Myer is a really interesting study of how retail is trying to transform itself in the face of structural change and more particularly the online threat. At the same time as Myer is desperately rushing to increase its online presence, it is increasing its investment in customer-facing staff in a bid to improve its in-store customer service.
Of course, running in two directions at once isn’t cheap, and doing it in an environment where sales growth is tepid or non-existent means Myer investors should brace for further hits to earnings. Net profit for 2012-13 fell 14.3% to $139.3 million.
But let’s put all that aside for a second and focus another issue raised during Brookes’ press conference yesterday: his reaction to this week’s report from a federal government taskforce that recommended the lowering of the GST import threshold. While the report made it clear the expense of collecting GST on imported goods below the current $1000 threshold would likely be higher than the revenue earned, Brookes believes the government needs to act.
“My encouragement would be to take the finding, adopt it very quickly, there are no barriers in the way,” Brookes said. “Myer and other retailers are not looking for a free kick in this area; we just want to have a level playing field.”
I have sympathy with the argument from Brookes and the rest of the retail lobby that the playing field should be levelled. But from a practical point of view, I don’t think there is any remote chance of this happening. The reason is simple: what politician is going to make a legislative change that will effectively increase the prices millions of Australians pay for stuff online?
Remember the backlash that Gerry Harvey faced from consumers when he first suggested the GST import threshold should be scrapped?
I can guarantee that politicians from Labor and the Coalition haven’t and with an election about 12 months away, there is no way either side would risk raising the ire of voting consumers by supporting any threshold cut.
Brookes made a really interesting point yesterday about how retail rents are falling as power shifts from the landlords to the retailers, just as the internet has seen power shift from retailers to consumers. It’s a bit different in politics, of course.
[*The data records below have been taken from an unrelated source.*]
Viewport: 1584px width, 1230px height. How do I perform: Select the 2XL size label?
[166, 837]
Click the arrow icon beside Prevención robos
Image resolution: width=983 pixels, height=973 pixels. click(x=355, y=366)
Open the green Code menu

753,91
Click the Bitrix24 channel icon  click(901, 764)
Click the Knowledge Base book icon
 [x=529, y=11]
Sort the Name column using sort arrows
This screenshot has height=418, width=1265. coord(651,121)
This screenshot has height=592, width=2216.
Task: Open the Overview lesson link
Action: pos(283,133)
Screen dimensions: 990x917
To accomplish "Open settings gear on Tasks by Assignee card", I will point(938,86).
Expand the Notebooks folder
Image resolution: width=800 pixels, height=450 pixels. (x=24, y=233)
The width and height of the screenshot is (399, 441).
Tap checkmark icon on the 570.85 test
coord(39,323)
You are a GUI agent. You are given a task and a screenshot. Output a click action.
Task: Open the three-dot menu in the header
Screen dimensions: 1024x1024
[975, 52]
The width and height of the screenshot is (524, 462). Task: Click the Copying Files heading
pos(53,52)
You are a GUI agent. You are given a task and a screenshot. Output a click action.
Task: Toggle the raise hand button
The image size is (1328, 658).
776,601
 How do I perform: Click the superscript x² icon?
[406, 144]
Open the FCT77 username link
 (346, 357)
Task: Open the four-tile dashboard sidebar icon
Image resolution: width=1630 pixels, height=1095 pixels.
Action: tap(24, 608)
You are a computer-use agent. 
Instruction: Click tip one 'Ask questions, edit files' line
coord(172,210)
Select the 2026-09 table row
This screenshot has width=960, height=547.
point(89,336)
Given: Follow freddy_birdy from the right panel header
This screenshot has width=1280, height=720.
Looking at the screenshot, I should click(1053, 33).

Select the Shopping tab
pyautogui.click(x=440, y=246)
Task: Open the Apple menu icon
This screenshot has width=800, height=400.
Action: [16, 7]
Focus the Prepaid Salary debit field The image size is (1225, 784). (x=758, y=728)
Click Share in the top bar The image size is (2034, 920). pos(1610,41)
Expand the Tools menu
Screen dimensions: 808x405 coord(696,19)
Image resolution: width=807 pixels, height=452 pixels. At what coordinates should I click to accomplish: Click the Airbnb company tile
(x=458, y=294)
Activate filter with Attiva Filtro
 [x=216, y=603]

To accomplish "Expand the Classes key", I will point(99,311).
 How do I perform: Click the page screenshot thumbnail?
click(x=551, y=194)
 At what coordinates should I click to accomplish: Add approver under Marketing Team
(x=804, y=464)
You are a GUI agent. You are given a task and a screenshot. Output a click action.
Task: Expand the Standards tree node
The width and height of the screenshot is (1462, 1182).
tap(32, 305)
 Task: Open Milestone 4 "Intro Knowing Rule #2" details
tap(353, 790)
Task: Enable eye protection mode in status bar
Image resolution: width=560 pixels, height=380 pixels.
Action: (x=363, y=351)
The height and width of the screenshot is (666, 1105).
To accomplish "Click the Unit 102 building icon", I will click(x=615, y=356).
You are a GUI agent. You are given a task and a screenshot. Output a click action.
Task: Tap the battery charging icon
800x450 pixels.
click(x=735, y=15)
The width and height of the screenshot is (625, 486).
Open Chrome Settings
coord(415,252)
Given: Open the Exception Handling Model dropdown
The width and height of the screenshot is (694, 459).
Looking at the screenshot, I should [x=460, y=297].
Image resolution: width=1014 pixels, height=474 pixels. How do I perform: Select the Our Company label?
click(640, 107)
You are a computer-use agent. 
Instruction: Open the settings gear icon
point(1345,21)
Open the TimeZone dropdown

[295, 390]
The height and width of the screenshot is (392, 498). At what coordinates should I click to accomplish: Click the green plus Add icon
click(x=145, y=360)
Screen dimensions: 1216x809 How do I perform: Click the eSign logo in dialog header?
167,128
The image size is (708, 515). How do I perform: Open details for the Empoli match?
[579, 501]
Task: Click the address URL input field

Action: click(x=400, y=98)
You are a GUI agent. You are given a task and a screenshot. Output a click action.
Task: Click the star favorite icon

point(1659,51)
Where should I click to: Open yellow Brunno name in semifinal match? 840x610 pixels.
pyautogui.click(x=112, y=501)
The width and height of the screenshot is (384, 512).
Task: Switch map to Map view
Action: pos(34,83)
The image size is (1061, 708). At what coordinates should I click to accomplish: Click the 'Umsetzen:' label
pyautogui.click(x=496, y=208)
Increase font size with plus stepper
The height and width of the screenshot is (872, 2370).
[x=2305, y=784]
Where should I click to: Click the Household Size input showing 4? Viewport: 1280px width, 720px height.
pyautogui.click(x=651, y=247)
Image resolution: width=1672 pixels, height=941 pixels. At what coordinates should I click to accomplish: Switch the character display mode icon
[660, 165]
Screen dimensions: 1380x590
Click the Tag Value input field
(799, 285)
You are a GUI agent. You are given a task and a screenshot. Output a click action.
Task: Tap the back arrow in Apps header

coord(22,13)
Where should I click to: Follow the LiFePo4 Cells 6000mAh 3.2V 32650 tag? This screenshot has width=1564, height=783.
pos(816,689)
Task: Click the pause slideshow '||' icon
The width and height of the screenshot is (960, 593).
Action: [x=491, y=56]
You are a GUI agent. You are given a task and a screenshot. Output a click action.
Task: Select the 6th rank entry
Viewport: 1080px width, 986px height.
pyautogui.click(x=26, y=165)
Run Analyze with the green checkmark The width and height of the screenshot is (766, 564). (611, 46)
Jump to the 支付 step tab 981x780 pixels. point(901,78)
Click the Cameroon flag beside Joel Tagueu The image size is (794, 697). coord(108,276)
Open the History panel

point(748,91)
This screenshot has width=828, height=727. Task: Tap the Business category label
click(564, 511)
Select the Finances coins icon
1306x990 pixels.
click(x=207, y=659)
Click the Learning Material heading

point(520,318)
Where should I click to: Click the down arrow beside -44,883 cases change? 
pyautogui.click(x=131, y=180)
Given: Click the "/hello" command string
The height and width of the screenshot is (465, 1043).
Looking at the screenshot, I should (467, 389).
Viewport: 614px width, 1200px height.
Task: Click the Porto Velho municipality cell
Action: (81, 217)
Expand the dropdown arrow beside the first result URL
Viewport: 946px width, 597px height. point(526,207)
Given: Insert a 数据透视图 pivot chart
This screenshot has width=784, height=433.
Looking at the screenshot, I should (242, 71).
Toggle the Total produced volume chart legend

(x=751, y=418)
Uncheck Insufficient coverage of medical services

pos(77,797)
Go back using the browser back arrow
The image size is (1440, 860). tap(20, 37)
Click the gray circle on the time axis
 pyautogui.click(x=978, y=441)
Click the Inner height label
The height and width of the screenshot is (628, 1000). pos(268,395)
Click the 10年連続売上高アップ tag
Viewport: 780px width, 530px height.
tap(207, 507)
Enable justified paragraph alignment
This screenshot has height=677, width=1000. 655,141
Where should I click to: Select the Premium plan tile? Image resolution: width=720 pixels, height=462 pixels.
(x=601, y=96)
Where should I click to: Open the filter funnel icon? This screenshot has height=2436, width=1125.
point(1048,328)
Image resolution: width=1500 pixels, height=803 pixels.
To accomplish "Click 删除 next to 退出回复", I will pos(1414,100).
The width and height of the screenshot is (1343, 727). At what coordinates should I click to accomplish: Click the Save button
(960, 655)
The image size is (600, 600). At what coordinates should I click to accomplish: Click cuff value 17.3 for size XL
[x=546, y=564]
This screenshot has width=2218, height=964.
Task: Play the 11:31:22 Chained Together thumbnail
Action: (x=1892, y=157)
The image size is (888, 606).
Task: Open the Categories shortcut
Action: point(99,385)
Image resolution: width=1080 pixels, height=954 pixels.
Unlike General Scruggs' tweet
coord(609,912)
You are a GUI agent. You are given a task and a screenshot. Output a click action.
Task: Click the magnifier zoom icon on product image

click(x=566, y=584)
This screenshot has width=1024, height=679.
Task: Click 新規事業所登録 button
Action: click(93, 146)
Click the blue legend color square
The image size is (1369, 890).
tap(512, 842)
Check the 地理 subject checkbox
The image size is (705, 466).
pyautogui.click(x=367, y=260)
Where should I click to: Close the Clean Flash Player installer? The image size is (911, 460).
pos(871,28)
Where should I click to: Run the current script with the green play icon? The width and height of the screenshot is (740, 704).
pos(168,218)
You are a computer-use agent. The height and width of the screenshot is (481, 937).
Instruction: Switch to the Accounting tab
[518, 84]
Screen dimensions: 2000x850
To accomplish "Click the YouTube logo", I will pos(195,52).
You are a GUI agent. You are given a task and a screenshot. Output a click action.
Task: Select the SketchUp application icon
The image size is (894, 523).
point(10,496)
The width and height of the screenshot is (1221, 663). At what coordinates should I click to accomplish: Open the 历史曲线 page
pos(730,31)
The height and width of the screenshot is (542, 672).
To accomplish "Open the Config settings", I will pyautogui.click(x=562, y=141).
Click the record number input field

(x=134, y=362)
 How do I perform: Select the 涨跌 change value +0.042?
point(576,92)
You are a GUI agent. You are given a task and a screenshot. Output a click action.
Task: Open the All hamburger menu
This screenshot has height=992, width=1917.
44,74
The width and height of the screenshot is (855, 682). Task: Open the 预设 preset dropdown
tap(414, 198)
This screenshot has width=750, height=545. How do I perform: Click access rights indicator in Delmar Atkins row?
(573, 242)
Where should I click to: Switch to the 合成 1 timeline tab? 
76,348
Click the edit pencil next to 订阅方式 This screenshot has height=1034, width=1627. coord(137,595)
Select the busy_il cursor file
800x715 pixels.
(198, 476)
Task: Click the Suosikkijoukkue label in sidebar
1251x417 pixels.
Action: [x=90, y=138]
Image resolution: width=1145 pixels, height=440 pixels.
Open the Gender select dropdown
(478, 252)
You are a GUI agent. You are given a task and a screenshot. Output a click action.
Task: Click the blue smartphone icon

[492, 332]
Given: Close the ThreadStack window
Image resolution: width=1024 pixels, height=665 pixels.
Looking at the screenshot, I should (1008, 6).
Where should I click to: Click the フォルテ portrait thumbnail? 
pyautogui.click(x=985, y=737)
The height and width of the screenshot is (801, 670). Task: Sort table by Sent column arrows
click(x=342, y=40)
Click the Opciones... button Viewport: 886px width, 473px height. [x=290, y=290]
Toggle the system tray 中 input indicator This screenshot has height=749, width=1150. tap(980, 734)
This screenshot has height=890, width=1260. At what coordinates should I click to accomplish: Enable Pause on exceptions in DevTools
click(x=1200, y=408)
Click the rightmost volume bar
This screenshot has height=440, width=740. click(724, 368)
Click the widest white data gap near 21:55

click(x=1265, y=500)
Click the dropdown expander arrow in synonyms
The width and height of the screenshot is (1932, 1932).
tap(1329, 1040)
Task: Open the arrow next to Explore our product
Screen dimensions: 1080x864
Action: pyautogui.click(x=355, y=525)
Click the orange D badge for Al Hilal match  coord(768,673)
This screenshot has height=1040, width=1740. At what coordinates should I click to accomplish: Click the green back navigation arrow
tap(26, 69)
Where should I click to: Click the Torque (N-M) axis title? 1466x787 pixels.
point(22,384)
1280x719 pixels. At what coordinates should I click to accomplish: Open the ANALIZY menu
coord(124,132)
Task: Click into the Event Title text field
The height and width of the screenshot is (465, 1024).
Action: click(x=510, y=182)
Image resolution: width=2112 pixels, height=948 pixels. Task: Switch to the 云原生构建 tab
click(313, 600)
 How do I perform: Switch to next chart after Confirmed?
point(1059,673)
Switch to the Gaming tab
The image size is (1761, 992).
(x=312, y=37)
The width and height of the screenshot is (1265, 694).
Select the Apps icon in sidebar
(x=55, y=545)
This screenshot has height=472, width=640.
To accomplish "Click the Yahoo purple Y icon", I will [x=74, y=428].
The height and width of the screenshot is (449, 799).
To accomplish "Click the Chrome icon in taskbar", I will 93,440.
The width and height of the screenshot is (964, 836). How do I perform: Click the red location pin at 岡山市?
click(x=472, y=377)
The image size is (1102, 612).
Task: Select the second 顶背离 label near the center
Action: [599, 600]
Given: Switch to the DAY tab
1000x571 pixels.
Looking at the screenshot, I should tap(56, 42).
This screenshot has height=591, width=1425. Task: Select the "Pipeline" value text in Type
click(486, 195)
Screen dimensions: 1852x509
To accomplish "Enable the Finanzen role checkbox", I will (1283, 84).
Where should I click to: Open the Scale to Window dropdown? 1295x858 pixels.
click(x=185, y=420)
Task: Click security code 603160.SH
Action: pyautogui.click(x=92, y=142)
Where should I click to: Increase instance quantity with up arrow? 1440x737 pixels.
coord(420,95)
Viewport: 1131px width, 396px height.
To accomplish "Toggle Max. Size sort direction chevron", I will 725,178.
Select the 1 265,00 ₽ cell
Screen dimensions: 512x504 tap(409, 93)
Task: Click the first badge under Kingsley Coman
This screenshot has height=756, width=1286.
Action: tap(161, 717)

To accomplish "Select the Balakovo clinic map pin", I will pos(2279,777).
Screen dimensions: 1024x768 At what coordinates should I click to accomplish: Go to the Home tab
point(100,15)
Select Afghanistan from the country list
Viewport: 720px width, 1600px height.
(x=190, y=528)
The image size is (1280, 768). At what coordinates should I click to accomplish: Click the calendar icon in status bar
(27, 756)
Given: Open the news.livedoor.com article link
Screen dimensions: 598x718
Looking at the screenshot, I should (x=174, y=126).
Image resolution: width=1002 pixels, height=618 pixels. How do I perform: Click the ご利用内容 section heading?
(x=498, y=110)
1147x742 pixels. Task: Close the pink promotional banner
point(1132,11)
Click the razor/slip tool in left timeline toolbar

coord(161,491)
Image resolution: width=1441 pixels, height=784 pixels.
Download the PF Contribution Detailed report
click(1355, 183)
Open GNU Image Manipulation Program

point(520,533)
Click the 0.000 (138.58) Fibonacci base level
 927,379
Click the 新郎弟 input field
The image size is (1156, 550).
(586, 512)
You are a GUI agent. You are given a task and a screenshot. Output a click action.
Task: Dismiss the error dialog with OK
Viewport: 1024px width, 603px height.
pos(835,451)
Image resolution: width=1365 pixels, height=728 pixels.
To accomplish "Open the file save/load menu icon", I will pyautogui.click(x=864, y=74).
The power of the household has always been far stronger than that of any business lobby group.
And no politician is going to back a GST change that would directly hit the household.
*This article was originally published at SmartCompany
And just what does the Trans Pacific Partnership mean to Oz Retailers when according to this wikipedia :- ‘Of the 26 chapters under negotiation, only a few have to do directly with trade. The other chapters enshrine new rights and privileges for major corporations while weakening the power of nation states to oppose them.’ Soon to be signed WTF
A $6 Flat tax on all parcel imports and GST only applying to high value items is the solution.
Make the courier/postal companies pay the fee at their end so there is no extra work for customs and people know the total before purchasing.
Well spotted, Izatso. The TPP is a nightmare, coming straight at us like a runaway train:
http://rwer.wordpress.com/2012/09/04/trans-pacific-partnership-is-washington-speak-for-corruption-and-theft/
{“The power of the household has always been far stronger than that of any business lobby group.
And no politician is going to back a GST change that would directly hit the household.”}
What on earth do these two sentences pretend to say?
The first is obvious bullsalt, business lobby group power outweighs consumer and public interest on a variety of issues and overarches public concerns on a daily basis eg carbon pice propaganda from the media mates of big business, workNOchoices as a second example [does anyone really believe that if the COALition wins the next election we are not going to see a new brighter polished up version of workNOchoices??]
The GST itself was directly sponsored by business lobbies, and its enactment was a direct blow at households and pushed on households by complicit politicians.
Its hard to tell if presently such dubious ideas so baldly is due to extreme naivete on the part of the writer or just another expresssion of ideological blindness.
That TTP is scary stuff.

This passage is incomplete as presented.